Calais: Ex-sympathisante FN, elle est jugée pour avoir aidé le migrant qu’elle aimait
JUSTICE•Béatrice Huret est jugée mardi 27 juin au tribunal correctionnel de Boulogne-sur-Mer pour avoir aidé au passage de migrants vers l’Angleterre…O.A. avec AFP
L'essentiel
- Béatrice Huret, ancienne sympathisante FN, est tombée amoureuse d'un exilé iranien après avoir commencé à aider les habitants de la «jungle» de Calais.
- Elle risque jusqu'à dix ans de prison pour avoir aidé des migrants à rejoindre l'Angleterre en 2016.
Son histoire ressemble à un Roméo et Juliette du 21e siècle, en plein Calaisis. Béatrice Huret, 45 ans, ex-sympathisante FN tombée amoureuse d’un exilé iranien de la « jungle » de Calais, doit être jugée mardi matin au tribunal correctionnel de Boulogne-sur-Mer.
Soupçonnée d’avoir organisé « le passage d’étrangers au Royaume-Uni (…) en assurant leur prise en charge (…) en bande organisée », Béatrice Huret encourt une peine de dix ans de prison. La justice lui reproche d’avoir fait passer son amoureux en bateau vers l’Angleterre en juin 2016. Trois autres prévenus (un militant « No Border » français, une Française mère de quatre enfants et un Iranien de 26 ans) seront également à la barre pour le même motif.
Un « choc » en abordant la « jungle » pour la première fois
Le témoignage de Béatrice Huret est tellement fort qu’elle l’a publié en mai sous forme de livre, Calais mon amour (Editions Kero).
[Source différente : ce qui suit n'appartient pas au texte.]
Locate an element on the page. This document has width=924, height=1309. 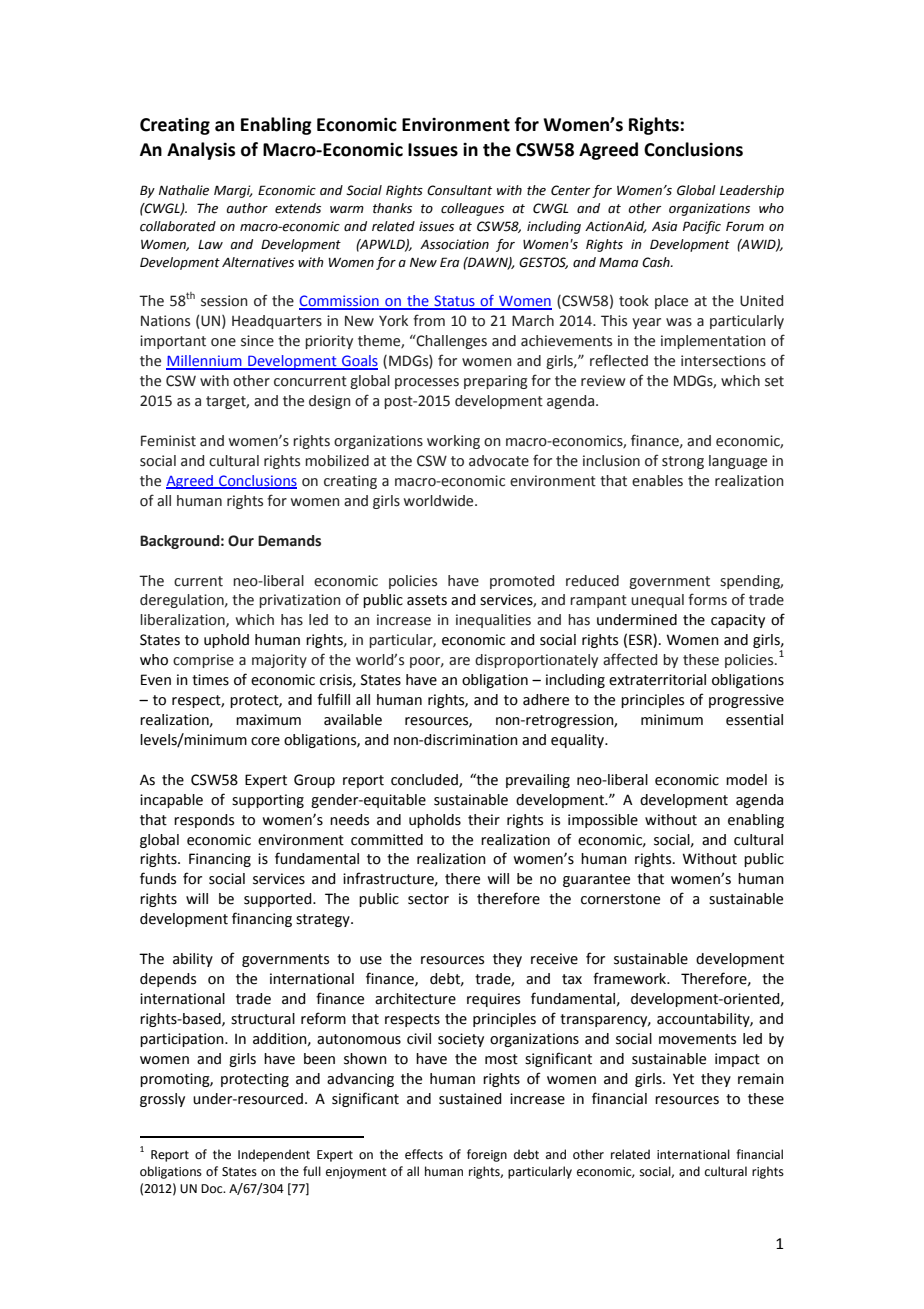
affected is located at coordinates (630, 659).
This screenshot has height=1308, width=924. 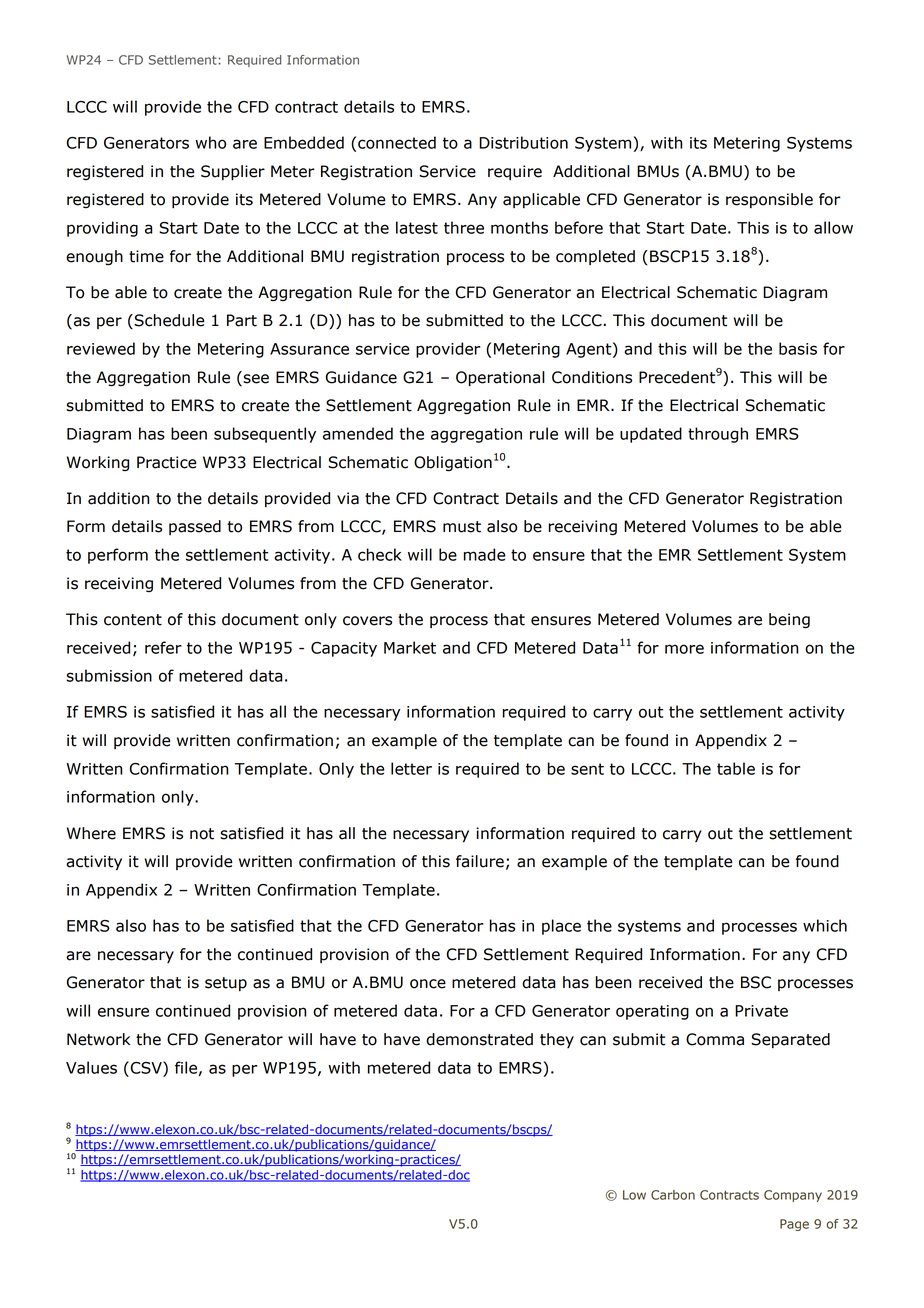 I want to click on CSV, so click(x=146, y=1067).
Veuve depuis 2010 d’un mari travaillant à la police aux frontières (PAF), mère d’un ado, formatrice pour adultes, elle menait une vie routinière jusqu’en février 2015. Elle prend alors en stop un jeune Soudanais perdu dans le centre-ville de Calais pour l’accompagner à la « Jungle ».
« Cela a été un choc », expliquait-elle début juin à l’AFP. Elle a alors décidé alors de s’y rendre régulièrement comme bénévole, après avoir organisé une première récolte de vêtements de sa propre initiative.
Traversée en bateau
C’est en mars 2016 ; bouleversée par la manifestation d’un groupe d’Iraniens qui s’étaient cousus la bouche pour protester contre le démantèlement d’une partie du camp, qu’elle ressent « un coup de foudre » pour l’un d’eux, Mokhtar, leur porte-parole.
« Mokhtar m’a rendu le goût de l’amour oublié », écrit cette ancienne électrice du FN, parti pour lequel elle votait « sans se poser de questions ». C’est après une tentative ratée de passage de Mokhtar en Angleterre en camion que l’idée vient d’acheter un bateau sur Le bon coin.
La traversée de Mokhtar et de deux autres Iraniens est organisée avec l’aide d’un militant « No border », autre prévenu, le 11 juin au départ de Dannes, entre le Touquet et Boulogne. L’équipage sera finalement secouru par les garde-côtes britanniques, alors que le bateau chavirait.
Interpellée à son travail
Depuis, Mokhtar a obtenu le statut de réfugié. Mais Béatrice Huret a été interpellée à son travail mi-août et placée en garde à vue. Accusée d’être une passeuse, elle rétorque dans son livre : « J’ai amené un bateau sur une plage. Point. Je l’ai fait par amour (…), ça ne m’a rien rapporté. »
Cependant selon l’accusation, les mis en cause faisaient bien partie d’une structure organisée de passeurs de migrants, occasionnant de juteux profits pour certains d’entre eux. En outre, Béatrice Huret aurait déposé deux autres Iraniens dans un bois à Zoteux (Pas-de-Calais) à proximité de camions mi-juillet, bien après le passage de Mokhtar.
« Ma cliente a fait tout ça pour raison humanitaire. Je ne vois pas comment on va pouvoir retenir la bande organisée », a indiqué à Me Marie Hélène Calonne, qui plaidera la relaxe.